Brian Cashman said today that the Yanks and Wang will probably go to an arbitration hearing
because they cannot bridge the gap. If it seems ludicrous that the Yanks can't work this out, that's because it is. This can't possibly be about the money, $600,000 is such a small sum in the grand scheme of things. So if it isn't about the money, then what's going on?
One school of thought seems to be that the Yanks are peeved about Wang's horrible performance in games 1 and 4 of the ALDS last season. I know plenty of fans were more than a little disappointed in our ace's poor showing. Many fans took it as a sign that Wang isn't truly an ace. Maybe the Yanks share that notion.
If you look at the roster, the minor-league system and player ceilings, where does Wang fit in? In a perfect world, he'd be the Yanks number three or four starter two or three years down the road, with Hughes and Joba firmly entrenched in the top two slots and Wang left to duke it out with Kennedy for the 3/4 slots. If this is the reasoning behind the standoff, it still doesn't make any sense at all. Fine, the Yanks want to wait and see with Wang. He's under Yankee control through 2011, by that time he might not warrant big money. In fact, by that time he very well may have been surpassed and the Yankee rotation may be CC Sabathia, Phil Hughes, Joba Chamberlain, Ian Kennedy and Andrew Brackman or Jeff Marquez. The point is, a lot can happen in the next three seasons. But that's not what we're talking about here. The issue isn't whether or not to sign Wang to an extension, the issue is whether or not to go through what might become a messy arbitration hearing over $600,000.
This situation is about this year, and keeping Wang happy. He's probably not getting an extension, so you've already got that disappointment to deal with. The least you can do is bend and avoid arbitration. There's no need to add insult to injury, especially when you look at exactly how important Wang is to this team in 2008. The Yanks are going to have to fashion at the very least 400 innings out of Joba Chamberlain, Phil Hughes and Ian Kennedy, if Mike Mussina is ineffective they're going to need more out of them. If Wang or Pettitte goes down with an injury for an extended period of time, we're either going to see the Big Three stretched beyond their innings limits or the likes of Kei Igawa and Sean Henn getting spot starts. We all know how that would end.

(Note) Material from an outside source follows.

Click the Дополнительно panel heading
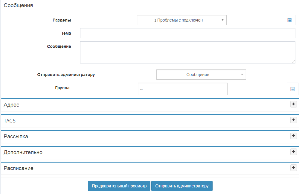click(23, 152)
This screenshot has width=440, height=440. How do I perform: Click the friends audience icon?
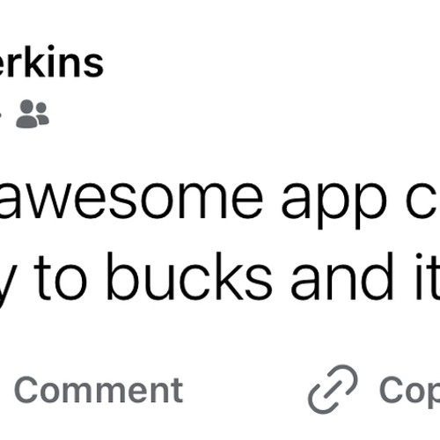coord(33,114)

The Yanks are depending on Wang to give them 200+ innings and stabilize the front of the rotation, he's very important to the short-term goals of this team. They need him. If you're of the "what have you done for me lately," school of thought, all you need to do is look at what Wang did last year. He took the ball every fifth day for a couple of months with a painful finger injury, and he gutted his way through games without his best stuff. He deserves a little respect, and honestly, $600,000 amounts to just that. A little respect.
The Yanks need to come to their senses here. There's nothing to be gained from this hard-line approach, and plenty to lose.